*** INFORMATION PROVIDED

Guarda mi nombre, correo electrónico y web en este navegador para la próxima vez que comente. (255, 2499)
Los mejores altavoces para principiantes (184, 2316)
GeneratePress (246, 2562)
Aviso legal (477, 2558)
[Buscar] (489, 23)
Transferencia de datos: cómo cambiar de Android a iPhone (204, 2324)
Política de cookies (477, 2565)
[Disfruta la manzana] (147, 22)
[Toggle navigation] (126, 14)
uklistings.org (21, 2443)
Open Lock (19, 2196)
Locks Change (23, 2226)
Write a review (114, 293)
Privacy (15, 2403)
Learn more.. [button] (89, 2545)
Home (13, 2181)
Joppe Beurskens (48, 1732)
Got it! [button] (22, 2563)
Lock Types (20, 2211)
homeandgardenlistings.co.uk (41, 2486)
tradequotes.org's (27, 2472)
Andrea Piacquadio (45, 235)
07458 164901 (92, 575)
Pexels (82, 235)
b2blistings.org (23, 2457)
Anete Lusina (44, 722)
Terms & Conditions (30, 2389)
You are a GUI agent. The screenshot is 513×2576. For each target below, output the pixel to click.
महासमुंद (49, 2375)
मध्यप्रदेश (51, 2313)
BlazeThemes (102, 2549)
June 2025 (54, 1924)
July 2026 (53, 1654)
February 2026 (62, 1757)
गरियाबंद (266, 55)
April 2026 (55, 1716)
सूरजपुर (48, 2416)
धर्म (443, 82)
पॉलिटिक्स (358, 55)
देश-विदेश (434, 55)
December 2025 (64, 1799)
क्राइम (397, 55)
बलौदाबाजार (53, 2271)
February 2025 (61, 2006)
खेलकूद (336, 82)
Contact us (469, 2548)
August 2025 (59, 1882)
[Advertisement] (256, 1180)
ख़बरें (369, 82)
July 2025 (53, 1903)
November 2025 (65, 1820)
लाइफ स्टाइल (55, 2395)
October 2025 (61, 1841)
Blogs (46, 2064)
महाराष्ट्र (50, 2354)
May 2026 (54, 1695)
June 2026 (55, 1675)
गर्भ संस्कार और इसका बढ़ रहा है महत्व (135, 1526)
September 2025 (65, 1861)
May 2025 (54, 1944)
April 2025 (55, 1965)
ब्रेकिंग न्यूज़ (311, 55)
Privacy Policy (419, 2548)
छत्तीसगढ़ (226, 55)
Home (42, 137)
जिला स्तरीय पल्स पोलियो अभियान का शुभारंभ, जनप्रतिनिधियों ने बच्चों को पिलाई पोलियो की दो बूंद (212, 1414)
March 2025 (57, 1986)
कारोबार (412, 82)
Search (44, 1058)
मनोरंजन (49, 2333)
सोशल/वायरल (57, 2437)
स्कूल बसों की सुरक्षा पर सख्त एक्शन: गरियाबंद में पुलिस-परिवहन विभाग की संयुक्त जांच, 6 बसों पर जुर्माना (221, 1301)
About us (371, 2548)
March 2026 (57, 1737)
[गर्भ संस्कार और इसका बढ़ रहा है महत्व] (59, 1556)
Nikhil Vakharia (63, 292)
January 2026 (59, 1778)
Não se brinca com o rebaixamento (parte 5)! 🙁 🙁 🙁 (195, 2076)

******

[EXERCISE DESCRIPTION] All of the data above needs to be retyped exactly, with each line as it stands.

[WRITTEN ANSWER]
Guarda mi nombre, correo electrónico y web en este navegador para la próxima vez que comente. (255, 2499)
Los mejores altavoces para principiantes (184, 2316)
GeneratePress (246, 2562)
Aviso legal (477, 2558)
[Buscar] (489, 23)
Transferencia de datos: cómo cambiar de Android a iPhone (204, 2324)
Política de cookies (477, 2565)
[Disfruta la manzana] (147, 22)
[Toggle navigation] (126, 14)
uklistings.org (21, 2443)
Open Lock (19, 2196)
Locks Change (23, 2226)
Write a review (114, 293)
Privacy (15, 2403)
Learn more.. [button] (89, 2545)
Home (13, 2181)
Joppe Beurskens (48, 1732)
Got it! [button] (22, 2563)
Lock Types (20, 2211)
homeandgardenlistings.co.uk (41, 2486)
tradequotes.org's (27, 2472)
Andrea Piacquadio (45, 235)
07458 164901 (92, 575)
Pexels (82, 235)
b2blistings.org (23, 2457)
Anete Lusina (44, 722)
Terms & Conditions (30, 2389)
You are a GUI agent. The screenshot is 513×2576. For each target below, output the pixel to click.
महासमुंद (49, 2375)
मध्यप्रदेश (51, 2313)
BlazeThemes (102, 2549)
June 2025 (54, 1924)
July 2026 (53, 1654)
February 2026 (62, 1757)
गरियाबंद (266, 55)
April 2026 (55, 1716)
सूरजपुर (48, 2416)
धर्म (443, 82)
पॉलिटिक्स (358, 55)
देश-विदेश (434, 55)
December 2025 (64, 1799)
क्राइम (397, 55)
बलौदाबाजार (53, 2271)
February 2025 (61, 2006)
खेलकूद (336, 82)
Contact us (469, 2548)
August 2025 (59, 1882)
[Advertisement] (256, 1180)
ख़बरें (369, 82)
July 2025 (53, 1903)
November 2025 (65, 1820)
लाइफ स्टाइल (55, 2395)
October 2025 (61, 1841)
Blogs (46, 2064)
महाराष्ट्र (50, 2354)
May 2026 (54, 1695)
June 2026 (55, 1675)
गर्भ संस्कार और इसका बढ़ रहा है महत्व (135, 1526)
September 2025 (65, 1861)
May 2025 (54, 1944)
April 2025 (55, 1965)
ब्रेकिंग न्यूज़ (311, 55)
Privacy Policy (419, 2548)
छत्तीसगढ़ (226, 55)
Home (42, 137)
जिला स्तरीय पल्स पोलियो अभियान का शुभारंभ, जनप्रतिनिधियों ने बच्चों को पिलाई पोलियो की दो बूंद (212, 1414)
March 2025 (57, 1986)
कारोबार (412, 82)
Search (44, 1058)
मनोरंजन (49, 2333)
सोशल/वायरल (57, 2437)
स्कूल बसों की सुरक्षा पर सख्त एक्शन: गरियाबंद में पुलिस-परिवहन विभाग की संयुक्त जांच, 6 बसों पर जुर्माना (221, 1301)
About us (371, 2548)
March 2026 (57, 1737)
[गर्भ संस्कार और इसका बढ़ रहा है महत्व] (59, 1556)
Nikhil Vakharia (63, 292)
January 2026 (59, 1778)
Não se brinca com o rebaixamento (parte 5)! 🙁 🙁 🙁 (195, 2076)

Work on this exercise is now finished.